The infectious, transformative nature of memes takes on the form of a contagion in Resnick’s 2016 short This House Has People in It, in which a family may or may not fall prey to an illness that may or may not exist, framed through the found footage lens of a security company watching what appears to be a perfectly ordinary family. The constant exposure of being on camera, and the way that two increasingly distressed parents yell about their daughter’s social media and who her friends are, captures a very specific online anxiety: what it means to be constantly seen, whether you want to be or not.

This intersection between digital culture and horror is taken to the nth degree in a 2018 short by Too Many Cooks director Casper Kelly: Final Deployment 4: Queen Battle Walkthrough.
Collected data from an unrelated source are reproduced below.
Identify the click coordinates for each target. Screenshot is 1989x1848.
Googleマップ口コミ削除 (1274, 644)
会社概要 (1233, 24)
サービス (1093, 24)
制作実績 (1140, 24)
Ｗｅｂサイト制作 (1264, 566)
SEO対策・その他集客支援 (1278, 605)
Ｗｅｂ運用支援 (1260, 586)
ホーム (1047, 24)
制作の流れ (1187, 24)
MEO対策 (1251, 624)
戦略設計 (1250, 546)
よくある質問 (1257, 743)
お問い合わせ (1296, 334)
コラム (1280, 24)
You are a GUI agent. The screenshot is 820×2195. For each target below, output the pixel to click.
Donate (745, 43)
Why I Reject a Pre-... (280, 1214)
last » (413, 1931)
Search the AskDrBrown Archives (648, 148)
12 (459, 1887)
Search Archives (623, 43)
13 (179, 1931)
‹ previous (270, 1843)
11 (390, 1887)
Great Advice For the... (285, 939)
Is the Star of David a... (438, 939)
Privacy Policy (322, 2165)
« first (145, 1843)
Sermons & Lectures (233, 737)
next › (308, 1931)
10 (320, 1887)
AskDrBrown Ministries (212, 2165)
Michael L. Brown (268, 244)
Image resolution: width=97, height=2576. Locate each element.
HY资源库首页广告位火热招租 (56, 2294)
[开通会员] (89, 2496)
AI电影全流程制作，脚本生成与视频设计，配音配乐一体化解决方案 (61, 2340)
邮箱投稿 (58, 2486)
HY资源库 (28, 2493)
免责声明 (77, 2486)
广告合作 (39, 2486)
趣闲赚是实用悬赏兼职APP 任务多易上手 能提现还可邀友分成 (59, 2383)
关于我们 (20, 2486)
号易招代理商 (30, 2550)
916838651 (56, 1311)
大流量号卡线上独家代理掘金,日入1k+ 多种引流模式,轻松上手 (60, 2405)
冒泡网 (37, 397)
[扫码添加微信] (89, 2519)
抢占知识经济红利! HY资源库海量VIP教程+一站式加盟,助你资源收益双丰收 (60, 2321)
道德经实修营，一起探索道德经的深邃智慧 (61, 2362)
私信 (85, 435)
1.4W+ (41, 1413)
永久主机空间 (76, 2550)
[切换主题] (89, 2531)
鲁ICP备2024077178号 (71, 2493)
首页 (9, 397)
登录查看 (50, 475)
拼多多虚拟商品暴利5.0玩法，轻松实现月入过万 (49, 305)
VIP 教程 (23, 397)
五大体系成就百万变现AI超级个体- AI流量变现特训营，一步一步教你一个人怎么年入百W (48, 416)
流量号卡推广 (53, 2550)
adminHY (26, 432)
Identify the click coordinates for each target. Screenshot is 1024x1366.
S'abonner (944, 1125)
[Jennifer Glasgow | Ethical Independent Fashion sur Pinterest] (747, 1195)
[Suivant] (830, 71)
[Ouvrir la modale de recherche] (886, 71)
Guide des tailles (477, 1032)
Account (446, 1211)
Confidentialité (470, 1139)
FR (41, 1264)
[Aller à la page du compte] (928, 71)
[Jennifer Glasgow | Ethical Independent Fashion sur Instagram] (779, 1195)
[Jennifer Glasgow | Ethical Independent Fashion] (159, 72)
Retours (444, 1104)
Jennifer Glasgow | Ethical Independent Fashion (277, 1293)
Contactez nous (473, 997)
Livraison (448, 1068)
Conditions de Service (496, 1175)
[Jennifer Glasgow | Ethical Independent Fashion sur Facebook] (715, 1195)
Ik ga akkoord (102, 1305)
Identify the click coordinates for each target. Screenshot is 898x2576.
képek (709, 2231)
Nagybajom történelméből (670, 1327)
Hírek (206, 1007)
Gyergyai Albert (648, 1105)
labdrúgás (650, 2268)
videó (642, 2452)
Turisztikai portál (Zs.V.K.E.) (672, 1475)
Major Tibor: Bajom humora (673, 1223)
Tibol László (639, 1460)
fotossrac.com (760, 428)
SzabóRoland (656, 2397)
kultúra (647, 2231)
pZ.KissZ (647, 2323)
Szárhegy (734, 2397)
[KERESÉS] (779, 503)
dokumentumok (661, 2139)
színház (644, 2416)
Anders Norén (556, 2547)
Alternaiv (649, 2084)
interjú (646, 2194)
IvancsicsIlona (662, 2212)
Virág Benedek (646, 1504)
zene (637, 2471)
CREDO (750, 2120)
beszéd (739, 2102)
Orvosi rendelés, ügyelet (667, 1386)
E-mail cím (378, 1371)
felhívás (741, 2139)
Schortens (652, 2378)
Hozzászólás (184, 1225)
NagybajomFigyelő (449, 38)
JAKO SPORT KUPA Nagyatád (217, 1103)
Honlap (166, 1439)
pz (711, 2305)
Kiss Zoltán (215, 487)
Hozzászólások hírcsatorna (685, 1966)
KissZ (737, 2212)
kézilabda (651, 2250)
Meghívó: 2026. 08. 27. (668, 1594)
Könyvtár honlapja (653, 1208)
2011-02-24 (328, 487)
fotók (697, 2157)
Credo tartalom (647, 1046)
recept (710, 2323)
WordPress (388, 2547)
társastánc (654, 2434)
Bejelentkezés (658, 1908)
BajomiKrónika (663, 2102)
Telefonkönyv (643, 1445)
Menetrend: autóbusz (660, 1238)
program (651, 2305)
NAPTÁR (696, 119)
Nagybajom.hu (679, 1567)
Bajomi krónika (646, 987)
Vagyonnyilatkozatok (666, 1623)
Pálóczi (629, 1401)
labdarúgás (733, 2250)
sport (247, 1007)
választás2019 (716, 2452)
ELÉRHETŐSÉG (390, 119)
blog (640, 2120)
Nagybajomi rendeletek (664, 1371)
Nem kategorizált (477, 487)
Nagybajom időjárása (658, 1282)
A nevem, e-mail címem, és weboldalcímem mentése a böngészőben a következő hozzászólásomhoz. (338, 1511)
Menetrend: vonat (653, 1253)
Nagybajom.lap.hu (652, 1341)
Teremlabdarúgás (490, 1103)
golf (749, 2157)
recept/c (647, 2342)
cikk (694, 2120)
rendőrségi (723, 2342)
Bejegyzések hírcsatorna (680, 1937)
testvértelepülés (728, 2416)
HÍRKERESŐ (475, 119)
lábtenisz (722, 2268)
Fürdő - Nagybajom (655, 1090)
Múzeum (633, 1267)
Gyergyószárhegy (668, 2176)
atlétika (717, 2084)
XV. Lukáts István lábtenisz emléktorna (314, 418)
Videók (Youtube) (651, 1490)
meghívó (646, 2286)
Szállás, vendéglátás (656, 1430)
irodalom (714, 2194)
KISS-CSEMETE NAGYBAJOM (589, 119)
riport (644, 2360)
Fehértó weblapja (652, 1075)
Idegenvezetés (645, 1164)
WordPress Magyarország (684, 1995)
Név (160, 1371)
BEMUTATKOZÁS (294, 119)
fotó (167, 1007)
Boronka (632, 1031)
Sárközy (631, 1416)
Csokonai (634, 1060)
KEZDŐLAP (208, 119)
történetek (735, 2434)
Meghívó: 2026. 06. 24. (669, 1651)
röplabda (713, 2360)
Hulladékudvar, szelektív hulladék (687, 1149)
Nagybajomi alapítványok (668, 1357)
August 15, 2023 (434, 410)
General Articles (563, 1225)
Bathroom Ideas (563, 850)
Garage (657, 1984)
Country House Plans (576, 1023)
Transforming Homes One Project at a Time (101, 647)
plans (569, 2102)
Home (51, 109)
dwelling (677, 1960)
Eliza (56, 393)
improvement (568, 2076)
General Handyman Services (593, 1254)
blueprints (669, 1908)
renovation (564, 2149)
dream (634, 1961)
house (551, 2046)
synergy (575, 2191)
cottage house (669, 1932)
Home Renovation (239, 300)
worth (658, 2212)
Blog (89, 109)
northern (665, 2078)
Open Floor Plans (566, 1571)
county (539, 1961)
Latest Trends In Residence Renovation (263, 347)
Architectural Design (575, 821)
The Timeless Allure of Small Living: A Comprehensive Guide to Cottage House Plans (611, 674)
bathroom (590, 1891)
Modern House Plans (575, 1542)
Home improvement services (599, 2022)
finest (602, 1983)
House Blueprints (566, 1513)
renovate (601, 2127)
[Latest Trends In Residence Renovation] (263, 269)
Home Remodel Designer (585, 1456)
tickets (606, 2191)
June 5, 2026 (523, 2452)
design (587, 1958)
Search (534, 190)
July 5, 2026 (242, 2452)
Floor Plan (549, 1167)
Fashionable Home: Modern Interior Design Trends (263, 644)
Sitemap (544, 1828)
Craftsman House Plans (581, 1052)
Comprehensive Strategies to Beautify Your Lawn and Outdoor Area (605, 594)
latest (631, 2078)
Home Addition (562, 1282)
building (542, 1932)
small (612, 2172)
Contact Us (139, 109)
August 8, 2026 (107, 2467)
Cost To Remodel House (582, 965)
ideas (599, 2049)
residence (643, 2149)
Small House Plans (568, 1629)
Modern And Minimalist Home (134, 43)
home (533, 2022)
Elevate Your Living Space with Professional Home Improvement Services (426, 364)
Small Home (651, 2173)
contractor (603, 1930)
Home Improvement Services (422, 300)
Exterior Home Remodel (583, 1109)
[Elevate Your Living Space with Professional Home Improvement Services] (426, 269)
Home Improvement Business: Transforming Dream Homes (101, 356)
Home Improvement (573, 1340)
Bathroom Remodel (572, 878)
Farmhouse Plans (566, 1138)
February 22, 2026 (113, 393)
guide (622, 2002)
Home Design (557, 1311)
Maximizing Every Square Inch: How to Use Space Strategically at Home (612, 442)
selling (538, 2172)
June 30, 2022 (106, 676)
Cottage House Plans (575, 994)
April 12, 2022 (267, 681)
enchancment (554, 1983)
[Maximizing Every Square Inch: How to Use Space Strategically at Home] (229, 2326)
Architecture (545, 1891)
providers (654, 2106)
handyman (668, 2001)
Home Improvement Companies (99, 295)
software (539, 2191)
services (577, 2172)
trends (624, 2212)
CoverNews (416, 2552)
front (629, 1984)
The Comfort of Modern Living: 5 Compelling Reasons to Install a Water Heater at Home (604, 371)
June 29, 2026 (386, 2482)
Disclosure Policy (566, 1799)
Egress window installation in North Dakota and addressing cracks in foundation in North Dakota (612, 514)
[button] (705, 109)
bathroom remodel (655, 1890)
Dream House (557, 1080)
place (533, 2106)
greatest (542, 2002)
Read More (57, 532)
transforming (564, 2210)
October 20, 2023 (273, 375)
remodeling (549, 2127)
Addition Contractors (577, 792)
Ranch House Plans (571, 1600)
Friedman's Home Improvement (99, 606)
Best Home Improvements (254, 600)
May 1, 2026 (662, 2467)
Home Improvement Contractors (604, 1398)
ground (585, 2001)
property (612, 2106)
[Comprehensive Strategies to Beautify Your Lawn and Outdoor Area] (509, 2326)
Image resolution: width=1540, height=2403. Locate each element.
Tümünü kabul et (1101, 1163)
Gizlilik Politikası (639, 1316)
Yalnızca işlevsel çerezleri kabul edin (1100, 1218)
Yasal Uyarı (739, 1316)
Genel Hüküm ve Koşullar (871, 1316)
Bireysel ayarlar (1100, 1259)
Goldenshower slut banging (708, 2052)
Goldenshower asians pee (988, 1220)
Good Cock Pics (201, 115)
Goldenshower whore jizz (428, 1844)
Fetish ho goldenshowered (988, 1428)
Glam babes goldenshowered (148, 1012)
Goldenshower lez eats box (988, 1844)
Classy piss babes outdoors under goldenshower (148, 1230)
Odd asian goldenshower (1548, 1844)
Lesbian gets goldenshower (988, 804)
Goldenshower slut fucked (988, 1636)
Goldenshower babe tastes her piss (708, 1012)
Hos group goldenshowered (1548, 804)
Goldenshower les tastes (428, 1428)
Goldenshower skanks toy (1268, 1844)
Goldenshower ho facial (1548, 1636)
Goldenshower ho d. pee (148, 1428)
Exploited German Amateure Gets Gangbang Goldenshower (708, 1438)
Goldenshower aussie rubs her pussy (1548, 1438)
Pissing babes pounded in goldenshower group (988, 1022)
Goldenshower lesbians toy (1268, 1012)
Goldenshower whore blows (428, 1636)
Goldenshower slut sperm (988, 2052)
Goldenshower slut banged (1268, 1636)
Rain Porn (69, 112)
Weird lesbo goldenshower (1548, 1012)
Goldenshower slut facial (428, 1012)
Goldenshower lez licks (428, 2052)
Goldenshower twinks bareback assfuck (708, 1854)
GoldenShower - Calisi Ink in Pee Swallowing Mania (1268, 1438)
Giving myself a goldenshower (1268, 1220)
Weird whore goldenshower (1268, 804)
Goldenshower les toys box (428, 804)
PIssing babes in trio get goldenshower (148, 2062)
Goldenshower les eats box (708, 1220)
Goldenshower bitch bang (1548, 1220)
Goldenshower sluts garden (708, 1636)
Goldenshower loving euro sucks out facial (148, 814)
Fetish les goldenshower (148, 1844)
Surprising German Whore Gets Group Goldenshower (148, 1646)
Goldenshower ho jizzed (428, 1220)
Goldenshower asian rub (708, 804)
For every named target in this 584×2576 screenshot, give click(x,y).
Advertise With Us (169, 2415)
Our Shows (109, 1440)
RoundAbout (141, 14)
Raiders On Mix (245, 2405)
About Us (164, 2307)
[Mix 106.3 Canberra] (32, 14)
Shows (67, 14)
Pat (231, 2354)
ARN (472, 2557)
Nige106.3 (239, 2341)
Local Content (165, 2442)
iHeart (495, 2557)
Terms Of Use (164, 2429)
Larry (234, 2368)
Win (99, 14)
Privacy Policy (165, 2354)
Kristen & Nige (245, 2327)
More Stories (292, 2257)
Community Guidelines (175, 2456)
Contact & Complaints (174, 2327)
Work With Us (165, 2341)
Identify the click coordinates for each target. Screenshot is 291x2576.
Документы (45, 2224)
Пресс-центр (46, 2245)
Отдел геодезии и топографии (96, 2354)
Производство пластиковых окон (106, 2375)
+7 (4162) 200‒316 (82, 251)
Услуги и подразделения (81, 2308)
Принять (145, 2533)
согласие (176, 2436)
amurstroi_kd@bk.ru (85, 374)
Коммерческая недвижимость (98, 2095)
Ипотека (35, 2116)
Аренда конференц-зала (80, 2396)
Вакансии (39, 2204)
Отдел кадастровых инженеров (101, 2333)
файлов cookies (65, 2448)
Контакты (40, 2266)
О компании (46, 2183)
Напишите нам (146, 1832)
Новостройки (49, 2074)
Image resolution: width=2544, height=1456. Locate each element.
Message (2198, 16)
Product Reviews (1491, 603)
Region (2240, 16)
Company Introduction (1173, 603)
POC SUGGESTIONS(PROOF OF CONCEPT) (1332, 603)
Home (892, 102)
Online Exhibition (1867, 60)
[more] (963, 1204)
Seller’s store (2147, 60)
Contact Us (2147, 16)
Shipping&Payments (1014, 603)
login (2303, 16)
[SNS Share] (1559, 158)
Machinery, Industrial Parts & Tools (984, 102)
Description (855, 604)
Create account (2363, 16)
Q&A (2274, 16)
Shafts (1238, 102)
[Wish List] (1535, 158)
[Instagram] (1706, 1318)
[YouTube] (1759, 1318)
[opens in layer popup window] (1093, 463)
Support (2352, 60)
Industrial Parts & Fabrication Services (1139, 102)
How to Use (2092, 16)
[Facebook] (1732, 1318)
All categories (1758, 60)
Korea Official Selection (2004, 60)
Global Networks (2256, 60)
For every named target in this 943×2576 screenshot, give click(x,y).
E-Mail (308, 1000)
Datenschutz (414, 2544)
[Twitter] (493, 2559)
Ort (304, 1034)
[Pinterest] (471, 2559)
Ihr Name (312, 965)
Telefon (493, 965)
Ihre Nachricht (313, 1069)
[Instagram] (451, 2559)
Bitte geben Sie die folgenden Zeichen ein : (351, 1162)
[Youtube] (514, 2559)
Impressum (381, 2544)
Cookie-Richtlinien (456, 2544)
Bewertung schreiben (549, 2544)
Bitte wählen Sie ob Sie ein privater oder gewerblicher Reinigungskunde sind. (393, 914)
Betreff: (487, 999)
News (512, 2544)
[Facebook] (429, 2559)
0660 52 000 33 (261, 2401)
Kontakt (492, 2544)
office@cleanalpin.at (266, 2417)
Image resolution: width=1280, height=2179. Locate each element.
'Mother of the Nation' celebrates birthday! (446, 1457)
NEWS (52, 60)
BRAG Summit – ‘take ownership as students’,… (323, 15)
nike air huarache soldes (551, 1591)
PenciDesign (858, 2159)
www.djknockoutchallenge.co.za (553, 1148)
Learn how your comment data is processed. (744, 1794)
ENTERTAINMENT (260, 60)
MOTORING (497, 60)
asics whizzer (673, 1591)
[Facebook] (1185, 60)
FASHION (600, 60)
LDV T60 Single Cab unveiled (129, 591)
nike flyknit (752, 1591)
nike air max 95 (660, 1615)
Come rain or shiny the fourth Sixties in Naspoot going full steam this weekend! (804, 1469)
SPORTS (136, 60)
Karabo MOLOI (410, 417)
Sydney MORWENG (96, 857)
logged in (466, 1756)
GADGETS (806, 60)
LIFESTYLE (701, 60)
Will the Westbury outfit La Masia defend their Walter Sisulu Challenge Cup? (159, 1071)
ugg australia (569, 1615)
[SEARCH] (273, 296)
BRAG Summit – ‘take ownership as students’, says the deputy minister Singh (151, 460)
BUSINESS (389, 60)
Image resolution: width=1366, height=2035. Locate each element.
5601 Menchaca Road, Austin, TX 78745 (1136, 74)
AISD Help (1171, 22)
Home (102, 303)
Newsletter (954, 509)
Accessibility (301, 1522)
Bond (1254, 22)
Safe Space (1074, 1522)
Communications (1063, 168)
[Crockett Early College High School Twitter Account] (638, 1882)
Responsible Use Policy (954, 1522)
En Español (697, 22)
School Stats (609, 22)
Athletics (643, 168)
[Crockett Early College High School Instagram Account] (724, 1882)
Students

Final Deployment presents the many expanding, contorting layers of its narrative as a series of live streams in which the various characters, no matter how dire their situation, are constantly asking you to “like and subscribe.” While the narrative threads of Final Deployment feel like they’re constantly in danger of coming undone, the short manages to capture not only the constant stream of “like and subscribe” that comes with a digital life that’s increasingly parasocial in the way that we relate to influencers and streamers, but that also manages to grapple with the intimacy that’s expected of online personalities. Each of the narrators (everything from a Gamer Girl cliche ripped from the 2000s to a parody of Gears of War protagonist Marcus Fenix) ends up confessing their loneliness and uncertainty to the camera and the viewer with an intimacy that could only really exist through the medium of a live stream.

Final Deployment moves from the layering of various livestreams into what might be the (re)creation of a reality like ours, presented through the sardonic, self-deprecating view of a godlike figure. This reality, like an old computer, is simply dealing with too much, and crashes. This aesthetic runs through many of these Adult Swim infomercials; Too Many Cooks and Unedited Footage of a Bear also generate horror through the aesthetics of a glitch or technology breaking down. What happens to Maddison, the daughter in This House Has People In It who falls through the kitchen floor, also feels like a glitch; that strange sensation of falling off the edge of the map. In all the films there’s a shared obsession with the aesthetics of a broken internet and the lurid, seductive appeal of cursed media. This kind of media, and the Adult Swim infomercials that grapple with their legacy for a digital generation, could only ever exist through the prism of the internet.